🤖 AI Summary
While large language models (LLMs) for code generation exhibit increasingly sophisticated capabilities, their security alignment remains critically underaddressed—current models frequently generate insecure code containing Common Weakness Enumeration (CWE)-listed vulnerabilities. Method: We propose ProSec, a proactive security alignment framework featuring (i) a novel CWE-driven erroneous-induction scenario synthesis mechanism to construct a high-quality security alignment dataset seven times larger than prior benchmarks, and (ii) a security-preference-aware reinforcement learning objective inspired by Direct Preference Optimization (DPO) and Reinforcement Learning from Human Feedback (RLHF), integrated with instruction tuning for iterative safety enhancement. Contribution/Results: Experiments demonstrate that ProSec improves model security by 25.2%–91.4%, reduces vulnerability generation rates by 25×, and preserves functional correctness of generated code. This work establishes a scalable methodology and empirical foundation for the secure and trustworthy deployment of code LLMs.
📝 Abstract
Recent advances in code-specific large language models (LLMs) have greatly enhanced code generation and refinement capabilities. However, the safety of code LLMs remains under-explored, posing potential risks as insecure code generated by these models may introduce vulnerabilities into real-world systems. Previous work proposes to collect security-focused instruction-tuning dataset from real-world vulnerabilities. It is constrained by the data sparsity of vulnerable code, and has limited applicability in the iterative post-training workflows of modern LLMs. In this paper, we propose ProSec, a novel proactive security alignment approach designed to align code LLMs with secure coding practices.

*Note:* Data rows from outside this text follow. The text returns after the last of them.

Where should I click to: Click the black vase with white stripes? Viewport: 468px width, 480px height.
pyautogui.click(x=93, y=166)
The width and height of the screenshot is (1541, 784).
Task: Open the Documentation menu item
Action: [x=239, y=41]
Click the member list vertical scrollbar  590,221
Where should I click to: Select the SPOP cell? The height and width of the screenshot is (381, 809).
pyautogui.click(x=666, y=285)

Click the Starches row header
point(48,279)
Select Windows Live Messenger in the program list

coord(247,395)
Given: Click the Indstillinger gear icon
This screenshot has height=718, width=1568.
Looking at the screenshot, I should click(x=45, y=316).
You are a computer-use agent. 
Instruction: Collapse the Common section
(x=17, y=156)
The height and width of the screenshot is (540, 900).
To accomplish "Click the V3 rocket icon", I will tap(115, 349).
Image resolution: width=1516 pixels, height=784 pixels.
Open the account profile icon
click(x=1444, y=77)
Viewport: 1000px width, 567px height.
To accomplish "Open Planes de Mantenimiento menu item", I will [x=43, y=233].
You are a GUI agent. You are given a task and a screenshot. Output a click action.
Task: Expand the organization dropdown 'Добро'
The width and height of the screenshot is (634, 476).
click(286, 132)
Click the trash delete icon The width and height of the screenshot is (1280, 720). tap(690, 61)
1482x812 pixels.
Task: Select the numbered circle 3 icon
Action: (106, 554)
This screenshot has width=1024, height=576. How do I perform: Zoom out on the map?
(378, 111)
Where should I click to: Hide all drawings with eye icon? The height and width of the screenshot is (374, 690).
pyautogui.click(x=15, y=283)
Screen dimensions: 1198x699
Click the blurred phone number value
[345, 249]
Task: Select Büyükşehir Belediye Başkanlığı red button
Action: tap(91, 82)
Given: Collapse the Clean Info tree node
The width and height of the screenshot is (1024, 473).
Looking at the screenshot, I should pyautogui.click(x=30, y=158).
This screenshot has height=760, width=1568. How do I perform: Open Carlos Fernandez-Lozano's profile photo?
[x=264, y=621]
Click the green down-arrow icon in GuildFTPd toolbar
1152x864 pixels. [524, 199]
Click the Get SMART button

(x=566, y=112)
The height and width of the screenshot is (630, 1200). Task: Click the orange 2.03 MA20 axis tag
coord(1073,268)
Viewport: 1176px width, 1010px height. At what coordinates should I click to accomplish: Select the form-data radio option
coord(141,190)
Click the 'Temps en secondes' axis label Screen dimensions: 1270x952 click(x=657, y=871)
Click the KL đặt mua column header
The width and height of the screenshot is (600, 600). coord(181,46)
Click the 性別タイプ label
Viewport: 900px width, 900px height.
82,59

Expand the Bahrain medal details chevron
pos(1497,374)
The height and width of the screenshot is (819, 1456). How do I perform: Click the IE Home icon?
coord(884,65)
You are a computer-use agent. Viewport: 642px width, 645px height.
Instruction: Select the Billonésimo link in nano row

ProSec systematically exposes the vulnerabilities in a code LLM by synthesizing error-inducing coding scenarios from Common Weakness Enumerations (CWEs), and generates fixes to vulnerable code snippets, allowing the model to learn secure practices through advanced preference learning objectives. The scenarios synthesized by ProSec triggers 25 times more vulnerable code than a normal instruction-tuning dataset, resulting in a security-focused alignment dataset 7 times larger than the previous work. Experiments show that models trained with ProSec are 25.2% to 91.4% more secure compared to previous work without degrading models' utility.